L’enseignant de maternelle qui était accusé d’abus sexuels à Saint-Laurent-du-Var reprend ses fonctions lundi

Un élève en maternelle (image d'illustration). - ANNE-CHRISTINE POUJOULAT
L'enseignant de maternelle qui était accusé d'"abus sexuels" à Saint-Laurent-du-Var (Alpes-Maritimes) sur des enfants, va reprendre ses fonctions lundi 3 novembre, a appris BFMTV auprès du rectorat ce mercredi 29 octobre.

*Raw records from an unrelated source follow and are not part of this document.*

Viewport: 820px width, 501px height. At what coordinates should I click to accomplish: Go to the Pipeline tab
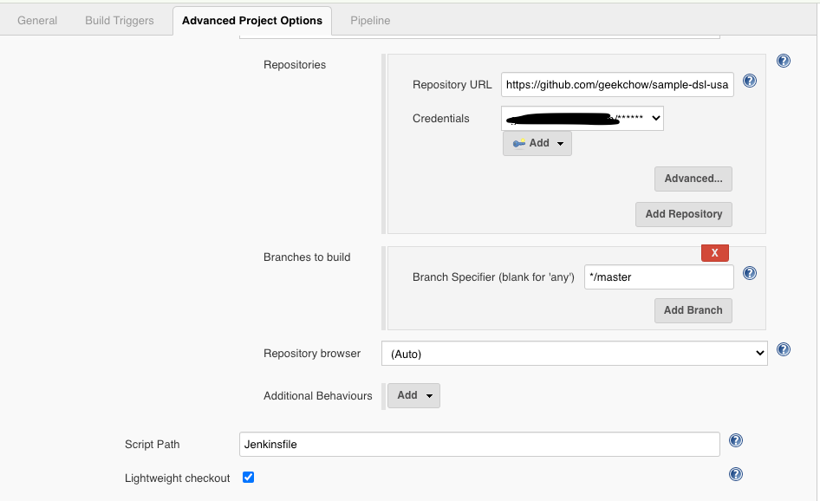click(x=370, y=21)
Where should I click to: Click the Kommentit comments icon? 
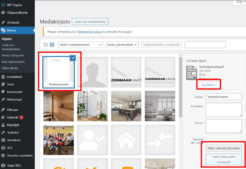(3, 92)
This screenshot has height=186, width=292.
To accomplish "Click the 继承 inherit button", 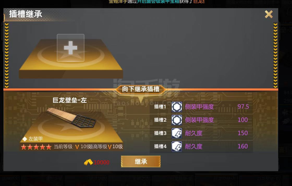I will click(141, 161).
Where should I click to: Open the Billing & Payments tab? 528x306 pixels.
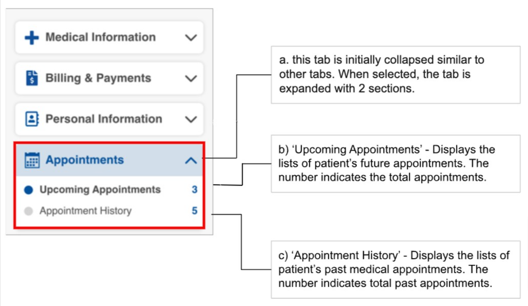[x=110, y=78]
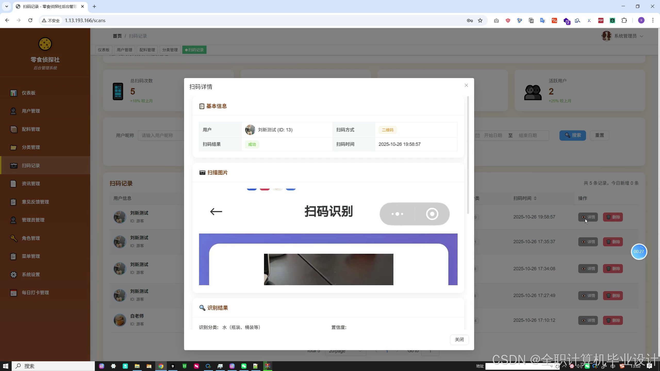Image resolution: width=660 pixels, height=371 pixels.
Task: Switch to 分类管理 page tab
Action: tap(170, 50)
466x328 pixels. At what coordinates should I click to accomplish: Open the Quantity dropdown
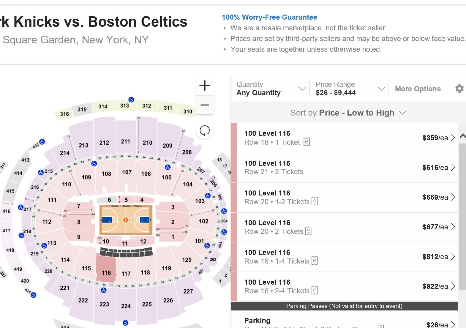point(271,89)
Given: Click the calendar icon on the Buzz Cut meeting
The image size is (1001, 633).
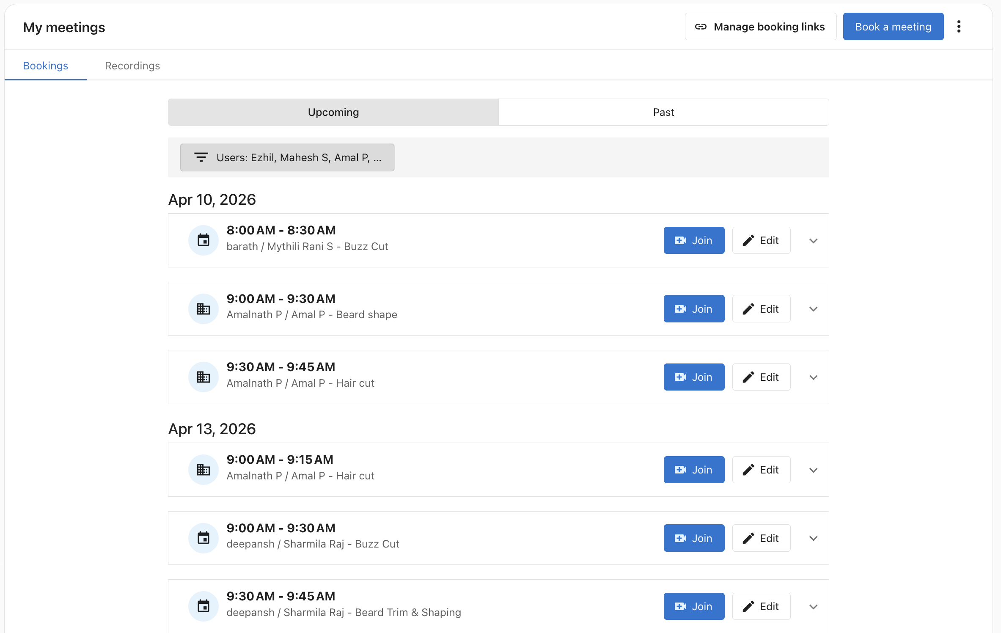Looking at the screenshot, I should click(x=203, y=240).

Le dépôt de plaintes avait été effectué le 1er octobre par deux familles contre ce professeur, mais la procédure a finalement été classée "sans suite".
"L’enquête judiciaire n’a révélé aucune charge susceptible de laisser soupçonner la réalité des faits rapportés. Nous restons pleinement mobilisés pour garantir le bien-être et la sécurité de tous les élèves", avait écrit le rectorat dans un communiqué.
Une troisième plainte va être déposée
Le rectorat précise dans un nouveau communiqué que les deux enfants qui avaient accusé l'enseignant de violences sexuelles vont changer d'école. Les parents n'ont toutefois pas demandé le transfert.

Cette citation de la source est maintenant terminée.